## SUPPLIED PASSAGE
--- Start ---
So you're saying that Earl is posting false information? If you're going to accuse someone then at least get your facts straight before doing so. DirecTV charges you the HD access fee in order to use the ATSC tuners, or did I miss something here? If you have a receiver or DVR capable of receiving HD content of any kind, DirecTV charges you a monthly fee of $9.99. If all you want to do is record free HD locals using the ATSC tuners then you're getting charged for free TV. DirecTV pays nothing for OTA programming, but they do provide guide information so you can view and record it. I don't believe DirecTV actually pays for the guide info but I believe they do have to repackage it for use on their receivers so there is probably some expense involved in providing the data to their customers.

There used to be a time when you could activate a HDTivo and use it for viewing and recording OTA HD locals without paying the $9.99 fee. I know this to be true because I dropped the HD package for a good while because there wasn't anything I wanted to watch on the paltry few HD channels included in the package. I primarily used my HDTivos for recording HD locals and HBO HD (included with the HBO sub) and I never had to pay for this service. DirecTV realized that a lot of HDTivo owners were doing this so they decided to charge anyone with a HD-capable receive a $9.99 premium for the privilege of ownership (or in more recent developments, leasing HD hardware), whether you used it to receive HD programming or not.
--- End ---
## SET PROBLEM 1
According to the forum post about DirecTV's HD fee, what monthly fee does DirecTV charge anyone with an HD-capable receiver or DVR?
## SET PROBLEM 2
Name every kind of equipment mentioned in the forum post about DirecTV's HD fee.

## DATA SECTION
--- Start ---
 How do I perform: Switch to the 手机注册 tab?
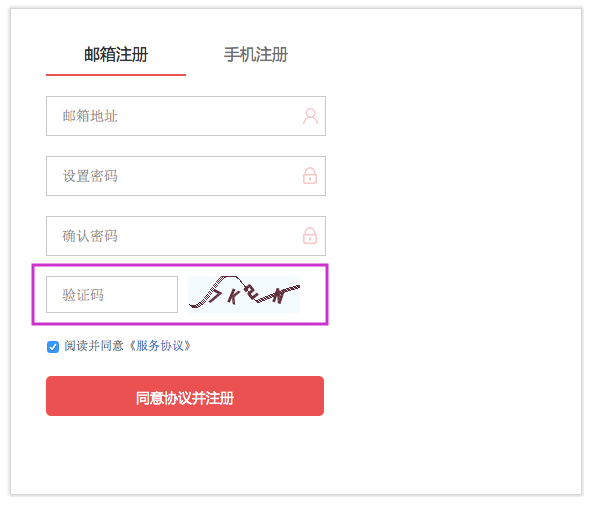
--- End ---
## RESPONSE 1
$9.99 per month.

## RESPONSE 2
Receiver, DVR, ATSC tuners, HDTivo